◆ **Assigned task**
The records below hold a stretch from the line with "[Follow on Facebook] (1183, 13)" through the line with "[Follow on Twitter] (1215, 13)"; return exactly those lines, ends included, and nothing more.

(Stored dataset items)

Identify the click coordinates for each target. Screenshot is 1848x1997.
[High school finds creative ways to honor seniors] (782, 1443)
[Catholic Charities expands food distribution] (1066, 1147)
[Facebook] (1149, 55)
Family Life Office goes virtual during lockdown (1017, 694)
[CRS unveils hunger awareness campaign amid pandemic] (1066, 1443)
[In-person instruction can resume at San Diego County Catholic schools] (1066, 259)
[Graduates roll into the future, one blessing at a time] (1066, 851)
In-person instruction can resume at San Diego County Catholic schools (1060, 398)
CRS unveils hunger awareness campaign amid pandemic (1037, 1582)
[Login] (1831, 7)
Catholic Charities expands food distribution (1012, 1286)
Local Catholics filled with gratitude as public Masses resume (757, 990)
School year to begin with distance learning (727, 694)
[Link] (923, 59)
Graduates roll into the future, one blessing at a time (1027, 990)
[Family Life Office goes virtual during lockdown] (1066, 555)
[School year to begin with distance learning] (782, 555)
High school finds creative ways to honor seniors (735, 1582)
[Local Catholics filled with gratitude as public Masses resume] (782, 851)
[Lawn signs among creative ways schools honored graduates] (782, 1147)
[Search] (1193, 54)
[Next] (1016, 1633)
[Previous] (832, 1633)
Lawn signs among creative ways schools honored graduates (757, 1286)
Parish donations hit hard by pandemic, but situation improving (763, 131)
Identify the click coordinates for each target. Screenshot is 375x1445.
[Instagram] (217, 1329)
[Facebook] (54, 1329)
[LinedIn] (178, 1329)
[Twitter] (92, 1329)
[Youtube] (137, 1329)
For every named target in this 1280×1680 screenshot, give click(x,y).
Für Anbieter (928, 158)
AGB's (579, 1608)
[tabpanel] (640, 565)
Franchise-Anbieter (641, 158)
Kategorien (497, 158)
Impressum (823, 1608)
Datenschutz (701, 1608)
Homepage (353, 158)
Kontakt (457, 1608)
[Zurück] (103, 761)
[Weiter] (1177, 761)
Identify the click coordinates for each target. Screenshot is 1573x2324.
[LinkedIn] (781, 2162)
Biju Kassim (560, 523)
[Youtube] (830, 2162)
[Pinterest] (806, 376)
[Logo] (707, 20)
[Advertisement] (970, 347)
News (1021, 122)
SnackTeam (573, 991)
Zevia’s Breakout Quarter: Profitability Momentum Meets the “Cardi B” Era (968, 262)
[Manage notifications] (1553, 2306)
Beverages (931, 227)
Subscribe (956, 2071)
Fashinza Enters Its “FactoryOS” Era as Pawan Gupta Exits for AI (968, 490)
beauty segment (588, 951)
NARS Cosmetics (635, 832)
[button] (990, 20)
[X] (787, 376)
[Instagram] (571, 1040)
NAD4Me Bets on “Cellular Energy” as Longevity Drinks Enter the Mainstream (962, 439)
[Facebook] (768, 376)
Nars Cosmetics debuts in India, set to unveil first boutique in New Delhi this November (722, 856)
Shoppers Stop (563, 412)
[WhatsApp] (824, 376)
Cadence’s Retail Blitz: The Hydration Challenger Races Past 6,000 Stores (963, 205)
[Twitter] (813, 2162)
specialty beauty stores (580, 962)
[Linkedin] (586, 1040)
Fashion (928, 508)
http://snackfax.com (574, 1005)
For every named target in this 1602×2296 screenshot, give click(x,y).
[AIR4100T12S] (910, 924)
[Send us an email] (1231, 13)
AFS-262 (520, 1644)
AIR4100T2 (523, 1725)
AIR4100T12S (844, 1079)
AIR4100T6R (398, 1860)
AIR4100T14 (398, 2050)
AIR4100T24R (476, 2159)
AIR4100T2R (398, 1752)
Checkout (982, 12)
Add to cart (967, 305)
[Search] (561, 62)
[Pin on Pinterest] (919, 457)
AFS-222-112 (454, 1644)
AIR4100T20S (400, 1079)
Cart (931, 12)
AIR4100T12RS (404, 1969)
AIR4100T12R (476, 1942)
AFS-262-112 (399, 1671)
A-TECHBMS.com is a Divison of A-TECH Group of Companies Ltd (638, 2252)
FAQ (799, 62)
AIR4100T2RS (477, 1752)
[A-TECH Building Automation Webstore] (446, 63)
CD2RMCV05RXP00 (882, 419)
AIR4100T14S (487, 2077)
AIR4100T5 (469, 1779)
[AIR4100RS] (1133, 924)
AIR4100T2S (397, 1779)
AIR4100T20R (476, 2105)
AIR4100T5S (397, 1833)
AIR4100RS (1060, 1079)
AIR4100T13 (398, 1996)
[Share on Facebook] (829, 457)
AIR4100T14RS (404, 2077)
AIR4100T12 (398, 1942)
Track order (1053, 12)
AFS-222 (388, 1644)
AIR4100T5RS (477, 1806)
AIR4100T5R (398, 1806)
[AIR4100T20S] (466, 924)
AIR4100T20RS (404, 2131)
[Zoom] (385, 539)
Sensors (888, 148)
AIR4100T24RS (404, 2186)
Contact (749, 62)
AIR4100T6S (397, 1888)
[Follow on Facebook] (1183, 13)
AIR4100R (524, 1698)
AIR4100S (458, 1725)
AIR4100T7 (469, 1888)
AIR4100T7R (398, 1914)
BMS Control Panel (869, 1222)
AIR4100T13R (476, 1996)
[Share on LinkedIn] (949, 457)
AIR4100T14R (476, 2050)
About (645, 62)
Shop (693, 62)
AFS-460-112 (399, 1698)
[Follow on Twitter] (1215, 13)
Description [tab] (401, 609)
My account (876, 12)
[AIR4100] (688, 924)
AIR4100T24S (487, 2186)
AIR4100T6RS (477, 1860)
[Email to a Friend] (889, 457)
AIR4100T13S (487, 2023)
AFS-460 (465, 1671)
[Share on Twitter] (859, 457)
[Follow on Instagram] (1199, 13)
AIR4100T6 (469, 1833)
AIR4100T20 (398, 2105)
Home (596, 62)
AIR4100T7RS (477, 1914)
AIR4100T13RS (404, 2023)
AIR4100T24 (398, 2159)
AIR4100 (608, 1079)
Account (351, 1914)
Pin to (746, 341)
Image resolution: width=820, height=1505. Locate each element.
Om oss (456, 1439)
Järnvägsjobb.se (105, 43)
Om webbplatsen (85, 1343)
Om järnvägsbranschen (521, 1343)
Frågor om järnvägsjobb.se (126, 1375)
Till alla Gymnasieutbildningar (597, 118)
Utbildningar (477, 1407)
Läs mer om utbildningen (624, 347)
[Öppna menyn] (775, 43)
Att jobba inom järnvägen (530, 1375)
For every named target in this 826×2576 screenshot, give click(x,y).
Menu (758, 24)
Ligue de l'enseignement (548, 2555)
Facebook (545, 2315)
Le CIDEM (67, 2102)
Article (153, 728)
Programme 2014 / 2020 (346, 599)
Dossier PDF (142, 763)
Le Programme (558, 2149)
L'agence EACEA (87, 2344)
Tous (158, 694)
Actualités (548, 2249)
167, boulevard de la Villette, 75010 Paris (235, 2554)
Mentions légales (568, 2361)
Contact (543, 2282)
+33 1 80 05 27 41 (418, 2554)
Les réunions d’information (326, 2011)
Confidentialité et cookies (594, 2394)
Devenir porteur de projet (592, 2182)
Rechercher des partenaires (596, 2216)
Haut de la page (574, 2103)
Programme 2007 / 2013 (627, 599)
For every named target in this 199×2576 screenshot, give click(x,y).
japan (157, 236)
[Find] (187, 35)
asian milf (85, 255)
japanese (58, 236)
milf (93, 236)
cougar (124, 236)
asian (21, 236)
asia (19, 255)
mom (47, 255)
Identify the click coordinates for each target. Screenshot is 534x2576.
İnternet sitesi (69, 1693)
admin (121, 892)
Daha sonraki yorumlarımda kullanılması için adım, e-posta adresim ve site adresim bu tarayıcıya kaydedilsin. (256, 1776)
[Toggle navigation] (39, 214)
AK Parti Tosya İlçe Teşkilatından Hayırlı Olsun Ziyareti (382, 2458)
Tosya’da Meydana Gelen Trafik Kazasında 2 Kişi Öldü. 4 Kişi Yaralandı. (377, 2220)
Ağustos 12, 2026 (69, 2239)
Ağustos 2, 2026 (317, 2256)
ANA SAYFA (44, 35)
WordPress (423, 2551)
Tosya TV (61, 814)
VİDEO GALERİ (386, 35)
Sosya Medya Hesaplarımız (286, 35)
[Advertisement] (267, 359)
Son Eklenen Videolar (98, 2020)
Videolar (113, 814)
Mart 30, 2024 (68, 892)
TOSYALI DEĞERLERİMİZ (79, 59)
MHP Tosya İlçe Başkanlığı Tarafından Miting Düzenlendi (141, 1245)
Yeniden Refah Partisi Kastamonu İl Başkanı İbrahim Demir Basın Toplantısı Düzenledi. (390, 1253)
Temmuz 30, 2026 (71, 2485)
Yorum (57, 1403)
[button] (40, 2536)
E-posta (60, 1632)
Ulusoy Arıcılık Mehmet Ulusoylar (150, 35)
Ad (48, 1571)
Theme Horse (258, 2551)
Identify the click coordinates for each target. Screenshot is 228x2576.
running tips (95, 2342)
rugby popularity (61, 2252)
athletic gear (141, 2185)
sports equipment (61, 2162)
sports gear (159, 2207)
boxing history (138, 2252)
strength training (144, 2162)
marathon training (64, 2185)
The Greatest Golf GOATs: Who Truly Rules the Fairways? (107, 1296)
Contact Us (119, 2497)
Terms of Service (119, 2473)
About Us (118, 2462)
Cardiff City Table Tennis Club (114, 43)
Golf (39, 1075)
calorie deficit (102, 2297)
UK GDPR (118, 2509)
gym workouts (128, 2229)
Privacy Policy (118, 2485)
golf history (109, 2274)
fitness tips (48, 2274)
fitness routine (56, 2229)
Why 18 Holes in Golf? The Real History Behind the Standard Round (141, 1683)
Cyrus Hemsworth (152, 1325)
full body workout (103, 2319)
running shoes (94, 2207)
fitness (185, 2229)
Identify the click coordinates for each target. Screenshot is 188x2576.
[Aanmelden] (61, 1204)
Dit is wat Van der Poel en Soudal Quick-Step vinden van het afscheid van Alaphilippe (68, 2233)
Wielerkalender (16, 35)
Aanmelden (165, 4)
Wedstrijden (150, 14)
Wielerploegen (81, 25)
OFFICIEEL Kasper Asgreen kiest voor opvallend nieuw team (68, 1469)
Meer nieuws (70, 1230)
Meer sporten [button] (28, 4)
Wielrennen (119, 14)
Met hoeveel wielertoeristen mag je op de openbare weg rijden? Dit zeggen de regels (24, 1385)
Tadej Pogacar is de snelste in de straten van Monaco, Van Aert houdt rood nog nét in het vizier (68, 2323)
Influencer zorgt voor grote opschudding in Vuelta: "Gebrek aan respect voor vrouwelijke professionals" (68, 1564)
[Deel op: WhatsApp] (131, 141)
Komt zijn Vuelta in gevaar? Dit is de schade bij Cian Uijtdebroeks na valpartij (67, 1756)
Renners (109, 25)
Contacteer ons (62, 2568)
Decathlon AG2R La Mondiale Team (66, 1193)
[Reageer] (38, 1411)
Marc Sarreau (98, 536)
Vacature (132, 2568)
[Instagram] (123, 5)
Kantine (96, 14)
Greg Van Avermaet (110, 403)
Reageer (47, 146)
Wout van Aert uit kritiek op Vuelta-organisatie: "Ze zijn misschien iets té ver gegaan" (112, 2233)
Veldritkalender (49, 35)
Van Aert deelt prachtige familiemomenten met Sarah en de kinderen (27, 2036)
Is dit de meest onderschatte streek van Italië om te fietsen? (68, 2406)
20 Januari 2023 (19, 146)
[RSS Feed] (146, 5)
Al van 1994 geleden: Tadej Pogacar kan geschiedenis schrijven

◆ **Response for this exercise**
[Follow on Facebook] (1183, 13)
AIR4100R (524, 1698)
AIR4100S (458, 1725)
AIR4100T7 (469, 1888)
AIR4100T7R (398, 1914)
BMS Control Panel (869, 1222)
AIR4100T13R (476, 1996)
[Share on LinkedIn] (949, 457)
AIR4100T14R (476, 2050)
About (645, 62)
Shop (693, 62)
AFS-460-112 (399, 1698)
[Follow on Twitter] (1215, 13)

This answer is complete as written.